### Selected passage
++++
H. T. Burleigh was best known for his spiritual arrangements, particularly “Deep River” in 1917, which opened the door for numerous others to be sung by Paul Robeson, Marian Anderson, and other vocal greats of the day. To understand Burleigh’s purpose in creating these arrangements, we can reflect on the following quote:
The plantation songs known as “spirituals” are the spontaneous outbursts of intense religious fervor, and had their origin chiefly in camp meetings, revivals and other religious exercises. …. It is a serious misconception of their meaning and value to treat them as “minstrel” songs, or to try to make them funny by a too literal attempt to imitate the manner of the Negro in singing them….
Their worth is weakened unless they are done impressively, for through all these songs there breathes a hope, a faith in the ultimate justice and brotherhood of man…. The message is ever manifest that eventually deliverance from all that hinders and oppresses the soul will come, and man—every man—will be free.
++++
(Records excerpted from a collection)
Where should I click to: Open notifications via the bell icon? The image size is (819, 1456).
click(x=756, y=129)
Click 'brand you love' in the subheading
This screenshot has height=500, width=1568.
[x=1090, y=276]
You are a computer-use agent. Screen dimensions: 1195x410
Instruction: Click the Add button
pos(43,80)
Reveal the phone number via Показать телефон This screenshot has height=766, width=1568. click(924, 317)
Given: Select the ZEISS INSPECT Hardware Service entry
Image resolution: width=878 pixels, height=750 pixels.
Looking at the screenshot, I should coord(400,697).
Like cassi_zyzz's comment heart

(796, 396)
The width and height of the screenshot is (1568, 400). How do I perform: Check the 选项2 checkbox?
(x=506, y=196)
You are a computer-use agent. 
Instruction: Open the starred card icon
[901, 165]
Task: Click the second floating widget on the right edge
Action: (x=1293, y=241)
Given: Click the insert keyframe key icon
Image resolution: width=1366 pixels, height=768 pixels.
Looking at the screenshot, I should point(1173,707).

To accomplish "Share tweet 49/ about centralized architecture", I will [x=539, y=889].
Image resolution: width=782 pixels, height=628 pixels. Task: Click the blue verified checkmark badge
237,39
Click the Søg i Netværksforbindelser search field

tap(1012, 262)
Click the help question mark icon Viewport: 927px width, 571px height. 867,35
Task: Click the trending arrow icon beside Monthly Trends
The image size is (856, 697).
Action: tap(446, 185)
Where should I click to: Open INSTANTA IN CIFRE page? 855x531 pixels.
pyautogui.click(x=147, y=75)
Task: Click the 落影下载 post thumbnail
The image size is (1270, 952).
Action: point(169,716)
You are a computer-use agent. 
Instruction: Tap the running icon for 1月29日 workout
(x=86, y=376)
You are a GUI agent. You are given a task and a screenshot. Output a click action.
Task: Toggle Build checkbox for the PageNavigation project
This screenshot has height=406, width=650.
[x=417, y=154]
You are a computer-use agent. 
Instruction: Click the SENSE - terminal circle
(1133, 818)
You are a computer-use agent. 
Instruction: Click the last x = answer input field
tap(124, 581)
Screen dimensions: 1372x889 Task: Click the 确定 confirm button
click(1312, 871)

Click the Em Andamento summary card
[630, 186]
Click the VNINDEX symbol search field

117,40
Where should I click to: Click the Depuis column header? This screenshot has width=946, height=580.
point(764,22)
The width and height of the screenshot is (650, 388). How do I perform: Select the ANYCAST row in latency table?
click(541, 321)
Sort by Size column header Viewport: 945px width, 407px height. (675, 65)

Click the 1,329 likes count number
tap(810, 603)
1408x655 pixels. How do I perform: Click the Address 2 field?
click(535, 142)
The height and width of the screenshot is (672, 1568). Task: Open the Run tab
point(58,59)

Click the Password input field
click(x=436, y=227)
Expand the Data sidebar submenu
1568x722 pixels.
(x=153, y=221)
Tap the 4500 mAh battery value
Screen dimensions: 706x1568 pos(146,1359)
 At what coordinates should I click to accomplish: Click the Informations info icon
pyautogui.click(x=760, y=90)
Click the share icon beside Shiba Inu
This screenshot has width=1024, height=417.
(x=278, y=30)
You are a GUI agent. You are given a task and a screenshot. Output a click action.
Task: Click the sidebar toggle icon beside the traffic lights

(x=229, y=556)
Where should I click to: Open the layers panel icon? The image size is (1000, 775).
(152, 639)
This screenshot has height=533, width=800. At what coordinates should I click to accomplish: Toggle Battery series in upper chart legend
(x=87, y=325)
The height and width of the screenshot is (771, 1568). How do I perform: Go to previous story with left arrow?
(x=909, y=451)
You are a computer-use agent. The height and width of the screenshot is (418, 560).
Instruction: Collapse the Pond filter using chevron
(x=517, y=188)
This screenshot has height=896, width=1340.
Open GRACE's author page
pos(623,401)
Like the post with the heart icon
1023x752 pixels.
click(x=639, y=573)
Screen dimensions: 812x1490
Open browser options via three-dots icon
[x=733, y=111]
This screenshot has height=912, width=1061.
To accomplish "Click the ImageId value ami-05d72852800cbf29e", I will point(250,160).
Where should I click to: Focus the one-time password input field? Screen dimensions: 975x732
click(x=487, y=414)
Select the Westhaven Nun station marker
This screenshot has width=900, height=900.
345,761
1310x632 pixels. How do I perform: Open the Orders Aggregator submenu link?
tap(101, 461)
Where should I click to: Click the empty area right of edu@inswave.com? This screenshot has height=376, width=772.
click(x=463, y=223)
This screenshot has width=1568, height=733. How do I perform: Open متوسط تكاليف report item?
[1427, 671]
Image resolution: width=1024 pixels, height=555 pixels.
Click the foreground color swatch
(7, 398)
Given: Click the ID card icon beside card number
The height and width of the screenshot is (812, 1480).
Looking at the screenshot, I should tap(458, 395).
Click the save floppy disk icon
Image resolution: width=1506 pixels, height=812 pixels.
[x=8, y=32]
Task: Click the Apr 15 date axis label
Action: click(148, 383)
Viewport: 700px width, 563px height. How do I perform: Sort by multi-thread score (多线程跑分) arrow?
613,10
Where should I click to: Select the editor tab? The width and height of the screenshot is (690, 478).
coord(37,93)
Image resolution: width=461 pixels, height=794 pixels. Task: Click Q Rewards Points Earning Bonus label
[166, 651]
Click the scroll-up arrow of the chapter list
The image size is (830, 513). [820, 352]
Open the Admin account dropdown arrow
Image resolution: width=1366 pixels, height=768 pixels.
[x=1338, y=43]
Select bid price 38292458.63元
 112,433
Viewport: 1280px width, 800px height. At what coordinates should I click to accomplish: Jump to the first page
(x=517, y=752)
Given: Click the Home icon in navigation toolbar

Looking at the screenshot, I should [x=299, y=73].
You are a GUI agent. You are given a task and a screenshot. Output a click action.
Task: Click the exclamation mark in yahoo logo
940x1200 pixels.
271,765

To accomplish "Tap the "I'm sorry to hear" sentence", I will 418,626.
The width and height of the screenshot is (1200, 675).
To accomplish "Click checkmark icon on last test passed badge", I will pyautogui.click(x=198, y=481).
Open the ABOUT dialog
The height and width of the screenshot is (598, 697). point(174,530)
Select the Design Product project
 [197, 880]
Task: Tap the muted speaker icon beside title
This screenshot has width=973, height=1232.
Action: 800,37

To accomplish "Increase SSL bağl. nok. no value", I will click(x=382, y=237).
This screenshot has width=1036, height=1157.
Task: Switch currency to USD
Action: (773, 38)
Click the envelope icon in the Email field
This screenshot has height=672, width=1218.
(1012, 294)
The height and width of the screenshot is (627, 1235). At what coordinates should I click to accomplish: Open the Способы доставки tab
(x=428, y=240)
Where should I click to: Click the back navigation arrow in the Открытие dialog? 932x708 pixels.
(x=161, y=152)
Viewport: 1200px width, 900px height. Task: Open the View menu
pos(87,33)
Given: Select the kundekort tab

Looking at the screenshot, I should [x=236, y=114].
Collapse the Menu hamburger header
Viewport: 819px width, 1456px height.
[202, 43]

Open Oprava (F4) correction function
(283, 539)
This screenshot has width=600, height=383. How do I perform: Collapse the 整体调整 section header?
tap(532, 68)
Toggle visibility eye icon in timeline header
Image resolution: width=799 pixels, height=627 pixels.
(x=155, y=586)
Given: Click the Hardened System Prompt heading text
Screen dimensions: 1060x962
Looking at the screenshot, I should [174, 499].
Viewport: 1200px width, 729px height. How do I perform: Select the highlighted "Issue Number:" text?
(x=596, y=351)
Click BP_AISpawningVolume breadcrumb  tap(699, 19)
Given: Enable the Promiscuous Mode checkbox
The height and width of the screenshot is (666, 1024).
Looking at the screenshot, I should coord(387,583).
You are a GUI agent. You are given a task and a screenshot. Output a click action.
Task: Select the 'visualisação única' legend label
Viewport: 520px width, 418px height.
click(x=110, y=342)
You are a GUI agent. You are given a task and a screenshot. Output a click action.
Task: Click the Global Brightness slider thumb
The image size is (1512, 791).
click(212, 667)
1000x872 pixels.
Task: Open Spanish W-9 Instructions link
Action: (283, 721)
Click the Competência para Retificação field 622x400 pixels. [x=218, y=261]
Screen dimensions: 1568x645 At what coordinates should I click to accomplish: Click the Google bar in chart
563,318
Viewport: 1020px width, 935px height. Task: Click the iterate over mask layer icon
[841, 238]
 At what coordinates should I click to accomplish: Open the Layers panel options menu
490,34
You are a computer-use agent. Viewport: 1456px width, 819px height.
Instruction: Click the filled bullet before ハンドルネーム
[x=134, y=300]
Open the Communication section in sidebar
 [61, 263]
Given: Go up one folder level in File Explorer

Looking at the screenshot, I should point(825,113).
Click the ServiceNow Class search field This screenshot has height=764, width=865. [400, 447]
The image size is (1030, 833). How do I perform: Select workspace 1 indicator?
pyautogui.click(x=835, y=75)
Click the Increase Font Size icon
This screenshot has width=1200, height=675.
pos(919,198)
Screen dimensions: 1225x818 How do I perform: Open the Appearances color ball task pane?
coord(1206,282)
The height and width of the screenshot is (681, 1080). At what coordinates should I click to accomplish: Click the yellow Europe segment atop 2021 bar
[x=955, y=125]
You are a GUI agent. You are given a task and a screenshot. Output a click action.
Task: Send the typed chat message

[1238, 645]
++++
### What you are asked to do
Continue the passage above about H. T. Burleigh's spiritual arrangements, picking up right after its final sentence.

### Reply to the task
– Harry T. Burleigh, 1917
Despite the success of his spirituals, Burleigh wanted to be known more for his art songs. The 1915 Five Songs of Laurence Hope were premiered by tenor John McCormack and pianist Edwin Schneider in 1916, and audiences received them with enthusiasm. “He has sensibility, humor and even imagination; and he shuns our molasseslike sentimentality as though it were the plague upon our songs that it really is,” wrote H. T. Parker in the Boston Transcript.
About the Song Cycle
Five Songs of Laurence Hope depicts scenes of forbidden love, often in romantic and fragrant settings. “Worth While” contains an unrestrained outpouring of passion, but perhaps the most breathtaking moment is the piano’s sighing chromatic descent into C major. “The Jungle Flower” reveals Burleigh’s gift for melody; on the sentimental phrase “sweet thou art and loved,” he adds depth with stunning harmonic inflections. In “Kashmiri Song,” the narrator reflects on their past lover in an increasingly dramatic manner, and Burleigh depicts the relentless obsession primarily with steady 3- and 4- bar phrases in 4/4 time.
It is fitting that “Among the Fuschias” highlights the raised fourth scale degree in E flat minor while describing the “secret place” that tempts the narrator away from reason. “Till I Wake” concludes the set with a depiction of death and the hope of remembering one’s lover in the afterlife; Burleigh’s rhythms and melodic contours paint the contrast between dying and awakening. Echoing the end of the first song, Burleigh has the piano (and the lower voices in this arrangement) gently sink into C major.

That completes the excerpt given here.